Digital Banking Changes the World

Cash-based systems for holding money are inefficient and hold a lot of risk, with especially high consequences for the world’s poor. With ‘digital cash’ and saving methods, more people are able to experience financial inclusion in modern banking, suffer less risky consequences and begin investing in their future.

Much of this banking is done through mobile phones, which have become increasingly available to developing countries. About 89 mobile phones exist per 100 people in these areas. Even non-financial institutions, such as small businesses, use mobile payments in order to perform faster business and expand their customer base.

Studies in Mexico have shown that in areas where more banking institutions were introduced, there was a rise in informal small businesses, as well as a seven percent rise in incomes. This demonstrates that greater access to banking systems can lead to economic stimulation.

Having financial transactions performed on mobile phones makes banking services cheaper and more feasible for the poor. Digital banking also comes with better financial records, making it easier for banks and other lending programs to develop credit scores, and lending methods that are tailored to their clients.

With digital banking, immediate transactions can be made from the comfort of one’s home, saving people time and money by avoiding a possibly long commute and day away from work in order to get to a bank. Digital banking also makes money less susceptible to common risks such as thievery, natural disasters, or manipulative friends and relatives.

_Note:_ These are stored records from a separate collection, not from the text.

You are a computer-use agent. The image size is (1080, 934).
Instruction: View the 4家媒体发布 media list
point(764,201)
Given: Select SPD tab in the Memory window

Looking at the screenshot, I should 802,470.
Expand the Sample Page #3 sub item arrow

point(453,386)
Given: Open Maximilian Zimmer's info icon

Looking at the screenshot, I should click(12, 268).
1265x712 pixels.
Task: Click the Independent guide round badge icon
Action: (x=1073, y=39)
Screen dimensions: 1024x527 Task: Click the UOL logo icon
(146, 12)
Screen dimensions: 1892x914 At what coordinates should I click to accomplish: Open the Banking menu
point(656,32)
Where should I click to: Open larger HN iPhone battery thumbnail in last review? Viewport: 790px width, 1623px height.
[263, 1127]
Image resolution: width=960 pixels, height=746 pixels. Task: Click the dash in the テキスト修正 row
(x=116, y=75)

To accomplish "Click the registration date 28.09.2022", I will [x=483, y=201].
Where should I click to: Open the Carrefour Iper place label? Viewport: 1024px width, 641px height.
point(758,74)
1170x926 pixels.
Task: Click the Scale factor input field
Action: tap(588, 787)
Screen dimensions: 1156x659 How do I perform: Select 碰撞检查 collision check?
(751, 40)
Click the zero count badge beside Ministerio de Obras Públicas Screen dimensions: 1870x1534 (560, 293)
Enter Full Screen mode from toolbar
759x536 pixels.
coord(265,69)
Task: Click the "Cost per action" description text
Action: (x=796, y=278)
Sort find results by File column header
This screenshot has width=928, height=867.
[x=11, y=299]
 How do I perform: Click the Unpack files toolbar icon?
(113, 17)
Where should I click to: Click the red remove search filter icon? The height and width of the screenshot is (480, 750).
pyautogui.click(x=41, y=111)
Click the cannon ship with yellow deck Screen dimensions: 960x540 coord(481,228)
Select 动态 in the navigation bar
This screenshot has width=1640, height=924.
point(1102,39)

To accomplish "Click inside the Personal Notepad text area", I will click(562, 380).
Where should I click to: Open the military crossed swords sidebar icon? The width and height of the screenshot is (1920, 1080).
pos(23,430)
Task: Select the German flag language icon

Some people in these situations even pay others to keep their money safe, adding another unnecessary payment to their expenses.

Long distance transfers also become easier to accomplish. Many households in developing countries receive their income from a family member working in other parts of the country who sends money periodically.

A poll was conducted in 11 sub-Saharan African countries that discovered that 83 percent of those polled had made a payment to someone far away using cash. This involved giving money to bus drivers, asking friends to carry money, or taking time off work to deliver the money themselves.

These processes are not only unsafe, but they can be unreliable and slow.

After a bank was set up in a region in Malawi in 2002, farmers used it to hold their money after the harvest, so that they would be able to continue buying fertilizer throughout the year. Their crop yields grew, therefore increasing overall income, while allowing these farming families to send children to school for even more future investment.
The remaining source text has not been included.